### Task requirements:
Please copy out the lines below, word for word, from the line holding "Toggle the MariaDB folder checkbox" through the last line, inclusive. Leave out the pictures.
═══ Extracted material
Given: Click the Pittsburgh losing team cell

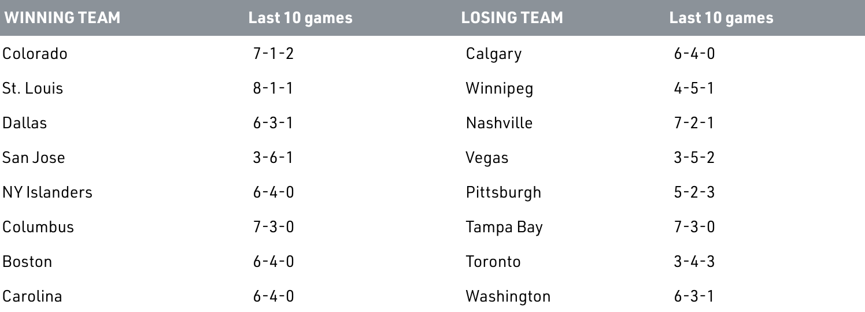Looking at the screenshot, I should coord(504,193).
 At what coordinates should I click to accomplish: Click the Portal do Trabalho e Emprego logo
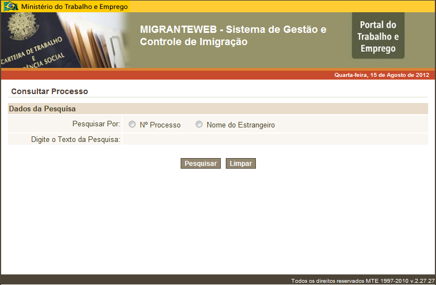click(x=377, y=36)
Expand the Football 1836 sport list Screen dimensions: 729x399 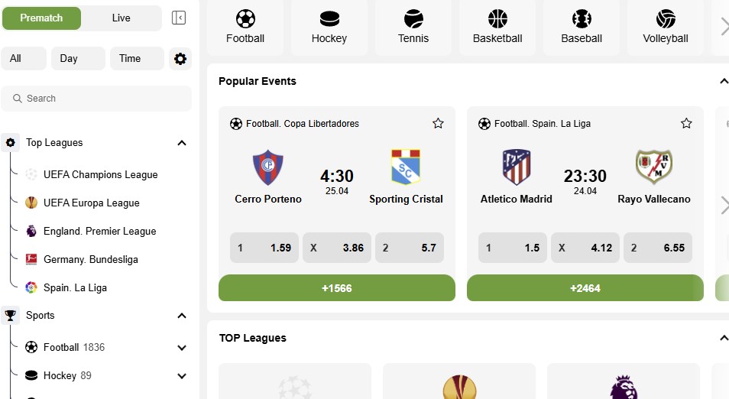tap(182, 348)
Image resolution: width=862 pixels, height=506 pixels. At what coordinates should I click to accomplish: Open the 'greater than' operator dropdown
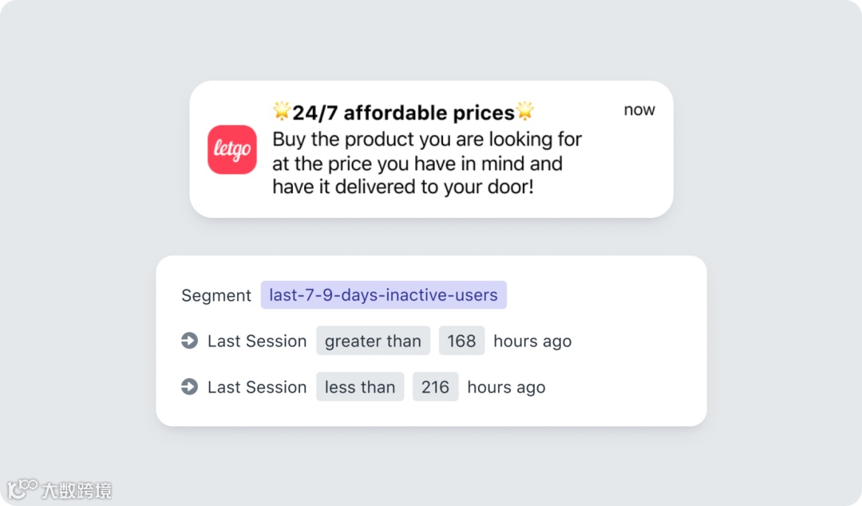coord(373,341)
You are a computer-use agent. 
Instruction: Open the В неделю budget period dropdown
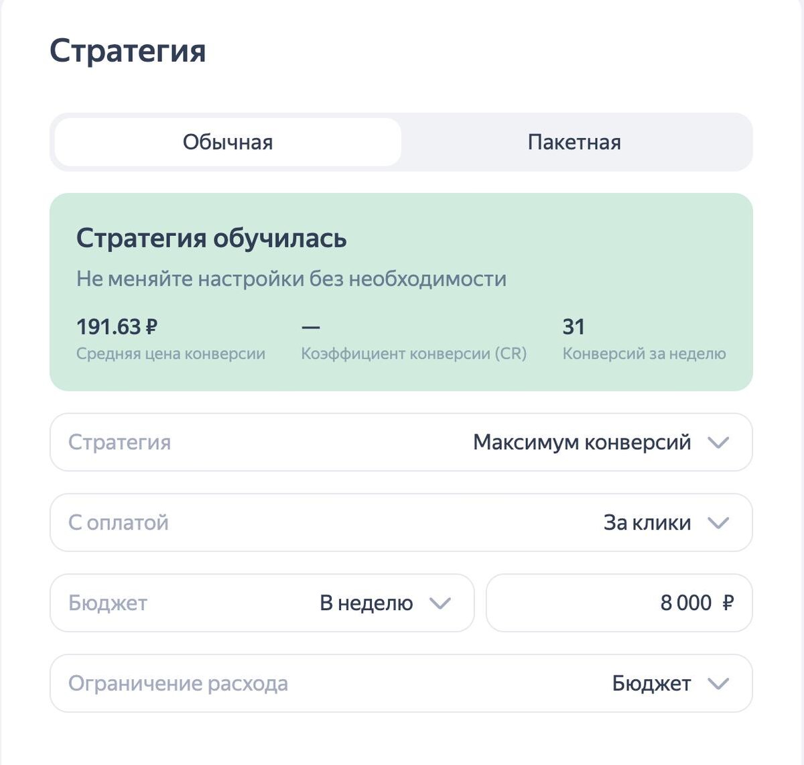[366, 603]
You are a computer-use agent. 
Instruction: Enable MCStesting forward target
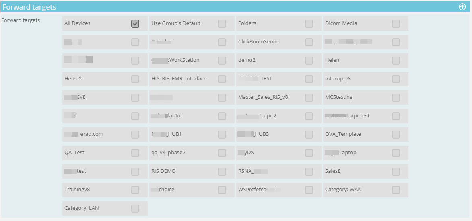pos(396,98)
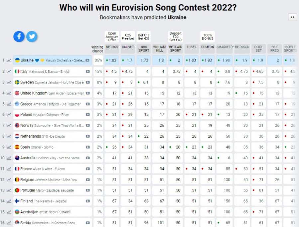Claim the "€25 Free bet" offer

(128, 37)
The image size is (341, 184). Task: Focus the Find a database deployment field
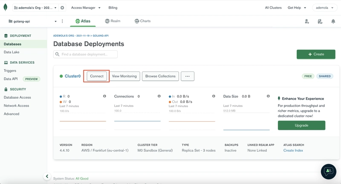pos(86,54)
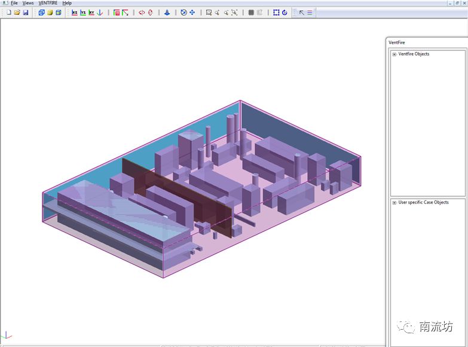
Task: Switch to XY plane view
Action: click(91, 13)
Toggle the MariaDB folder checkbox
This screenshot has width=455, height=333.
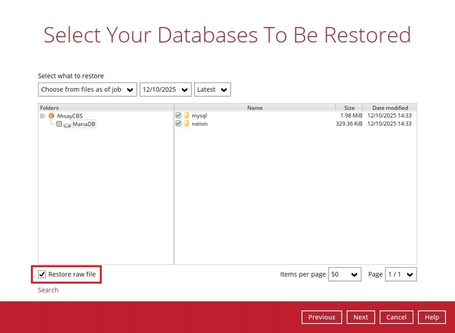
══════
### Reply to the exercise:
Toggle the MariaDB folder checkbox
This screenshot has width=455, height=333.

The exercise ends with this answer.